Have you got your first job or looking for one? Congrats if you’ve got your first month’s salary. Are you planning how to spend it? Hold on! Before you start splurging, think for a moment! Your present financial behavior will decide your financial future.
Here are 6 tips for young adults to manage their personal finance for a better financial future.
1. Develop healthy financial habits
If you build healthy financial habits now, then it’ll stay with you lifelong. So, develop the habit of tracking your expenses by using a basic spreadsheet. It will help you analyze your spending habits and it’ll bring transparency to the budget you plan. Each and every month, as you update the spreadsheet, you get to know where you went wrong and what you need to do to improve your budget or make changes in your habits if required.
2. Try to save one-third of your income
I know, it seems tough to save one-third of your income, especially when you get married or have a child. However, if you’ve already saved a significant amount, it’ll be easier for you to tackle different phases of life. Saving a big amount may mean to you making some sacrifices of some indulgences in life, but think it’s a short term and it’ll take you towards your ultimate goal – which is financial security.
3. Learn self control while using credit cards
Most of you know this from your childhood that you need to practice self control to build a financially secured future. If you make a habit of purchasing through credit cards, then you’ll have a higher chance of incurring credit card debt, irrespective of whether or not you pay off your outstanding balance at every billing cycle.

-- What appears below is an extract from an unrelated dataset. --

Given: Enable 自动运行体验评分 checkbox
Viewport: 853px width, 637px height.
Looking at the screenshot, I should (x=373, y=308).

4. Start saving money into an emergency fund
It doesn’t matter whether your starting salary is less or you have to repay your student loans, you should also start contributing towards building your emergency fund. Even if it’s a small amount, build an emergency fund and contribute a percent of your income into that account. It will help you keep yourself out of trouble during financial emergencies and you’ll also have a better sleep at night.

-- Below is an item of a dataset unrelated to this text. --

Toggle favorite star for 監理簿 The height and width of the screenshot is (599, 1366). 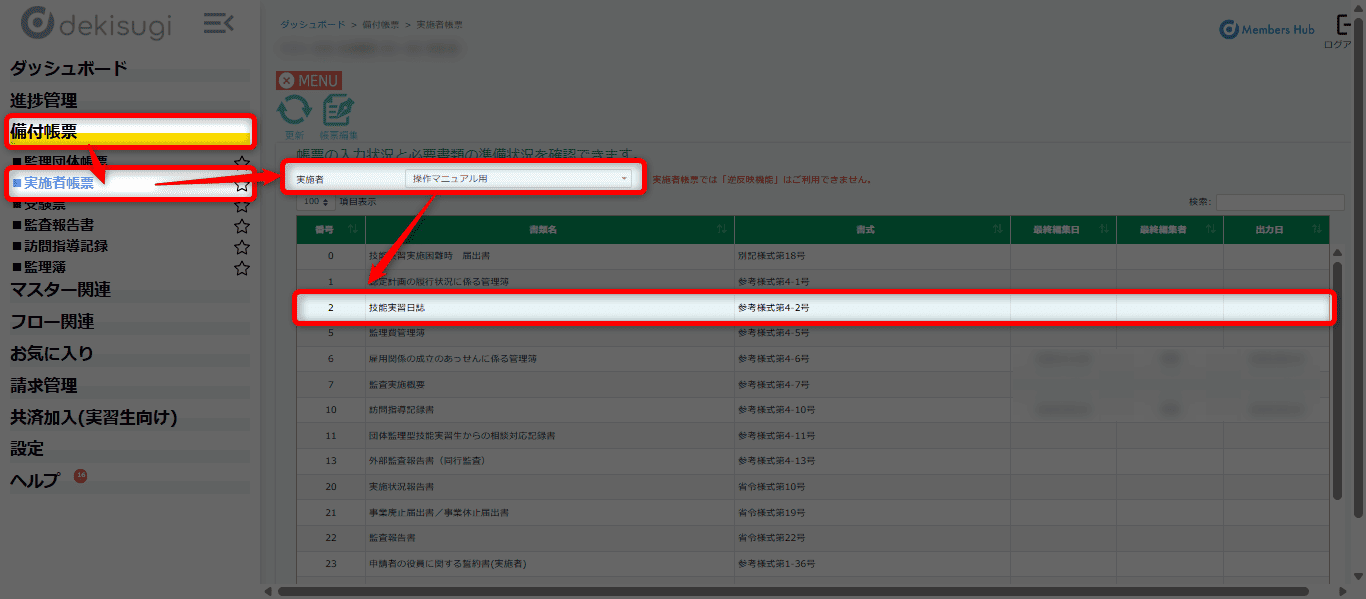241,268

5. Repay your student loans early
You should repay your high interest student loans early. It might not be possible to pay chunks towards paying off your student loans when you start your career. However, you should continue with slow and steady monthly payments. And once you have saved a considerable amount in your savings account, pay off bigger chunks towards paying off your student loans.
6. Think and plan your goals
Saving becomes easier when you have goals to achieve. So, before you start saving, make a list of your goals, such as, buying a car, buying a house, etc. After you list your goals, give realistic dates to achieve the goals. To do so, consider your age, income, your debts and other financial obligations, tax rate, etc. By doing so, you can figure out your current financial situation and can plan to achieve your goals accordingly.
If required, you can take help of a financial adviser to figure out how you need to invest in order to achieve your goals within your set time period. If you follow these tips right from young age, you’ll be able to build a secure financial future and a stress free life.